Instruction 1:
In the records, update the lines from the one holding "Given: Focus the keyword search input field" through the end of the records, inclusive, replacing "screenshot" with "image" and keeping everything else unchanged. Leave the pictures out of your answer.

Document section:
---+---
A furious Duke and Duchess of Cambridge have launched legal proceedings against a French magazine to stop it re-printing topless photographs of Kate taken while the couple were on holiday.

The publication was compared by St James's Palace to the worst experiences of Diana, Princess of Wales at the hands of the paparazzi.

The palace led a chorus of protests, describing the invasion of privacy as "grotesque and totally unjustifiable".

Royal aides drew parallels between Diana's most upsetting encounters with certain elements of the press and the "unthinkable" actions of the French magazine Closer, which left Kate and William feeling "anger and disbelief".

And tonight the palace announced that lawyers would be pursuing the matter through the French courts. It is understood that the royal couple's aim is to prevent further use of the images and to seek damages.

In a short statement, the palace said: "St James's Palace confirms that legal proceedings for breach of privacy have been commenced today in France by the Duke and Duchess of Cambridge against the publishers of Closer Magazine France."

The royal couple have the sympathy of Downing Street with a source close to David Cameron saying that Number 10 "echoes the sadness of the palace" over the publication of the pictures.

In a strongly-worded statement St James's Palace said: "Their Royal Highnesses have been hugely saddened to learn that a French publication and a photographer have invaded their privacy in such a grotesque and totally unjustifiable manner.

"The incident is reminiscent of the worst excesses of the press and paparazzi during the life of Diana, Princess of Wales, and all the more upsetting to the Duke and Duchess for being so.
---+---
Records for processing:

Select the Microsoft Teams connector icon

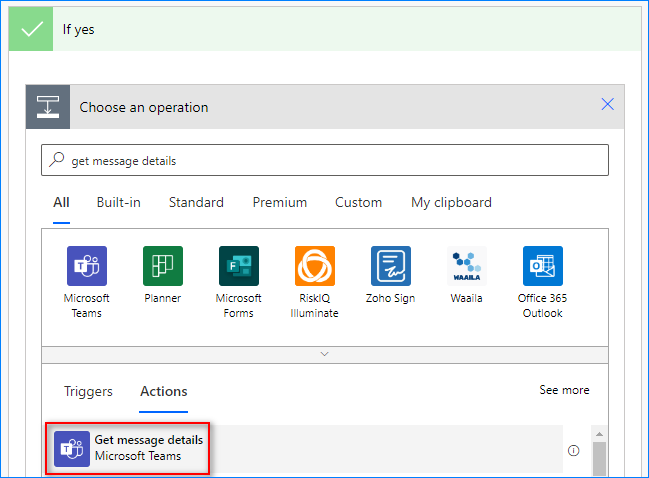tap(87, 266)
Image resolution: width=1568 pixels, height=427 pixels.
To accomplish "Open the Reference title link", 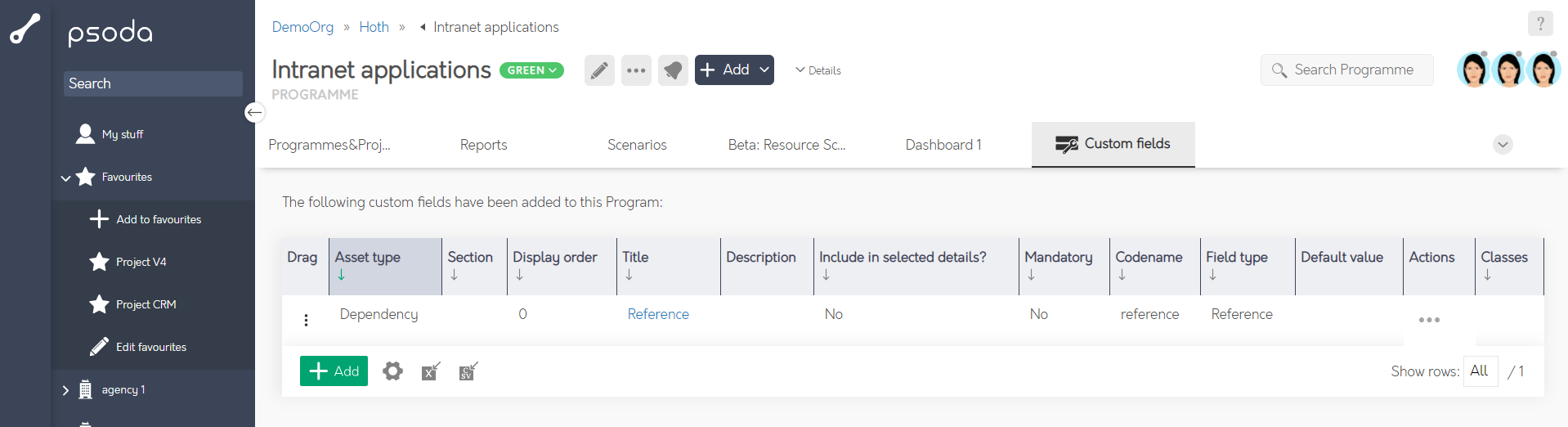I will [658, 314].
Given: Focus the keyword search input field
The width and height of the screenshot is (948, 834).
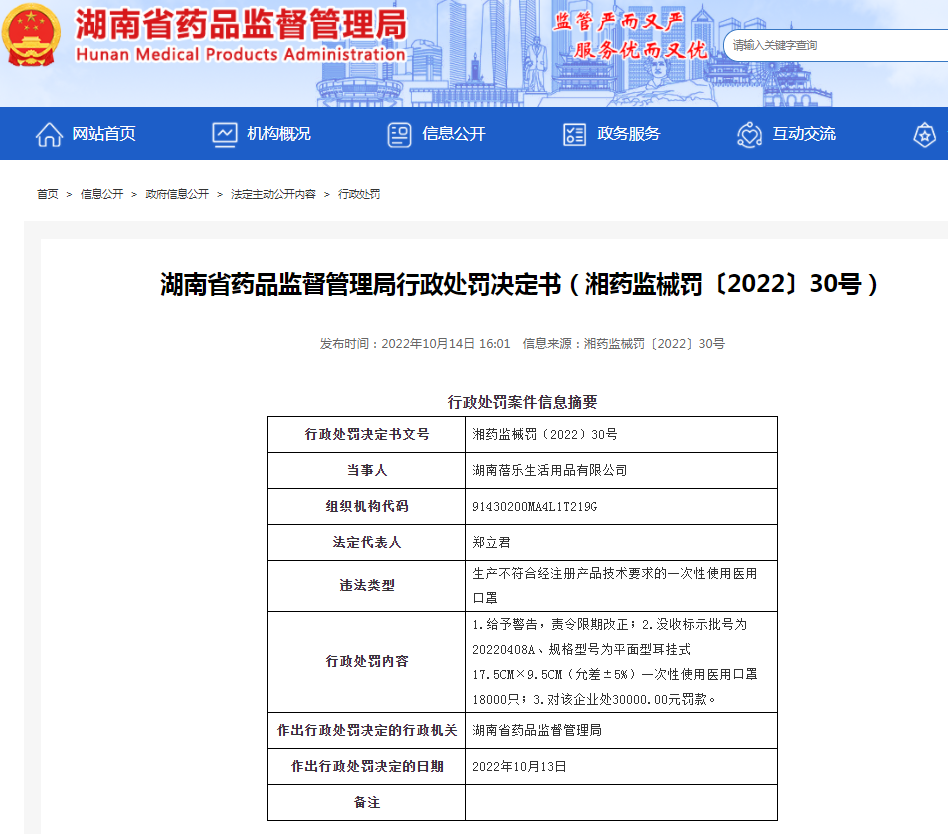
---+---
Instruction 2:
According to the article on the royal couple's legal action, what two aims does the couple have in bringing the case?

Expected output 1:
Given: Focus the keyword search input field
The width and height of the image is (948, 834).

Expected output 2:
To prevent further use of the images and to seek damages.